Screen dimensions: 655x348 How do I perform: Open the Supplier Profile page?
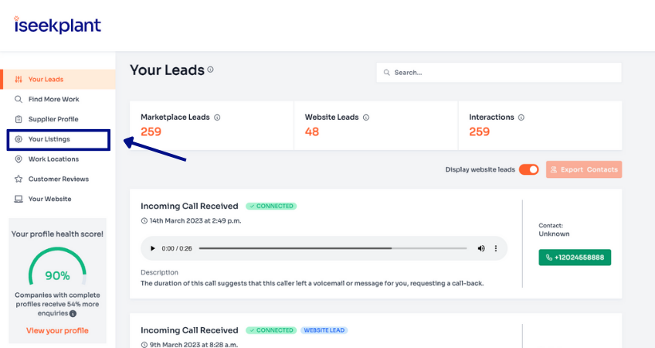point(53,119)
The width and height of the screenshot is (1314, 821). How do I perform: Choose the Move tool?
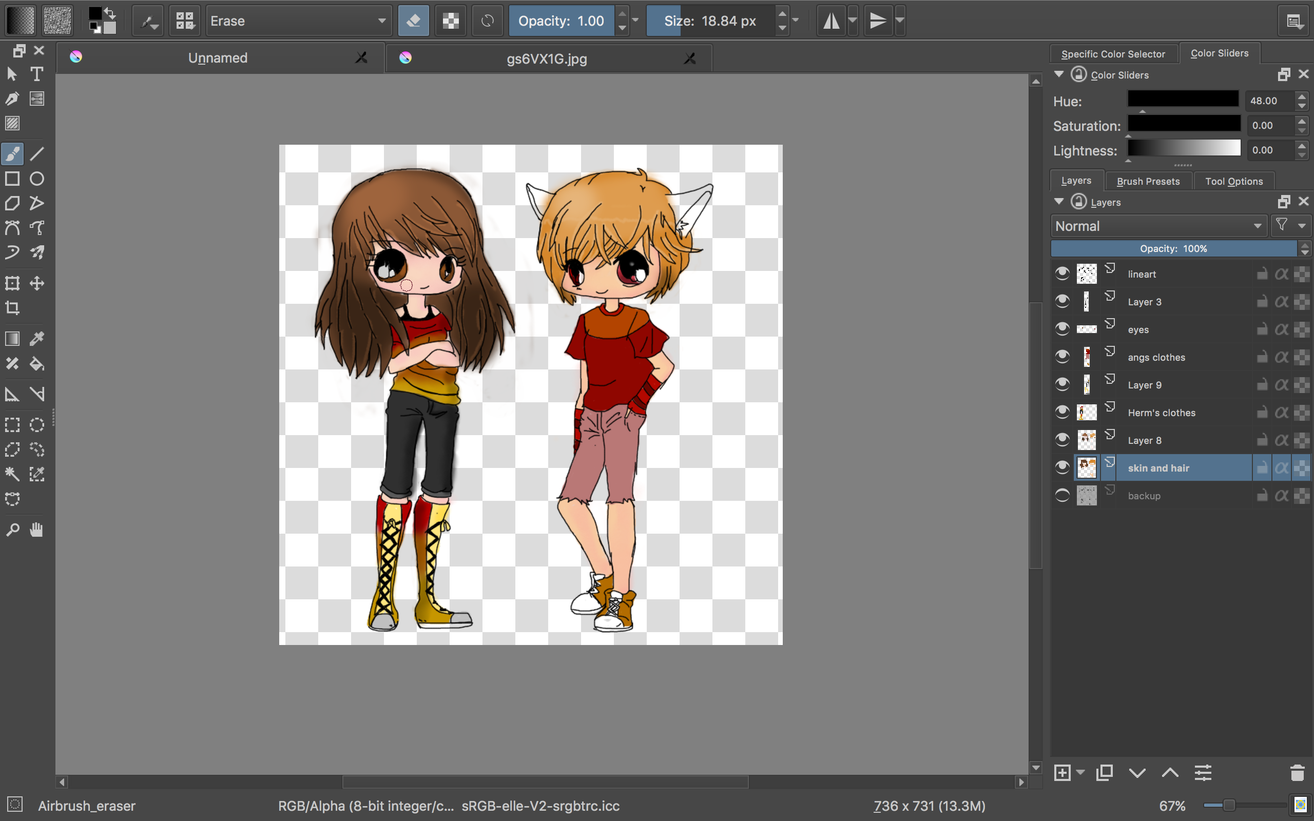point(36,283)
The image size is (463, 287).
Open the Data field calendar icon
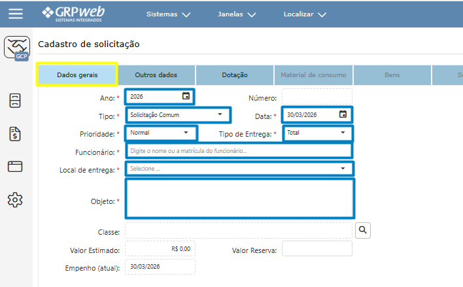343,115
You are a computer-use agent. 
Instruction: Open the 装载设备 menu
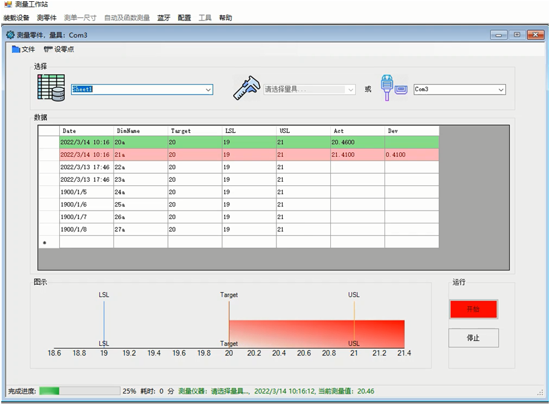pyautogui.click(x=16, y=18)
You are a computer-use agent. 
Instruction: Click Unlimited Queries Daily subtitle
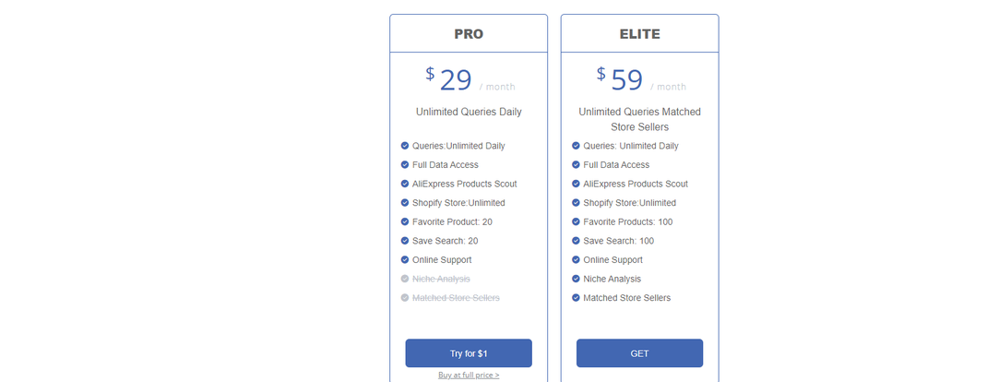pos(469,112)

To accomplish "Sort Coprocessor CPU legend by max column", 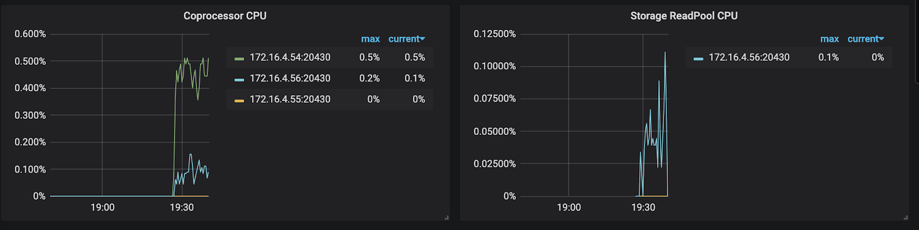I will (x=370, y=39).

- **WHAT TO PRODUCE**
Rewrite the rows between the line containing "The width and" and the line containing "pyautogui.click(x=16, y=18)", inclusive, as a numbered list, with blank lines and pictures left out.

- **THE REPLY**
1. The width and height of the screenshot is (1314, 821). How do I perform: Choose the Move tool?
2. point(36,283)
3. The image size is (463, 287).
4. Open the Data field calendar icon
5. 343,115
6. You are a computer-use agent. 
7. Instruction: Open the 装载设备 menu
8. pyautogui.click(x=16, y=18)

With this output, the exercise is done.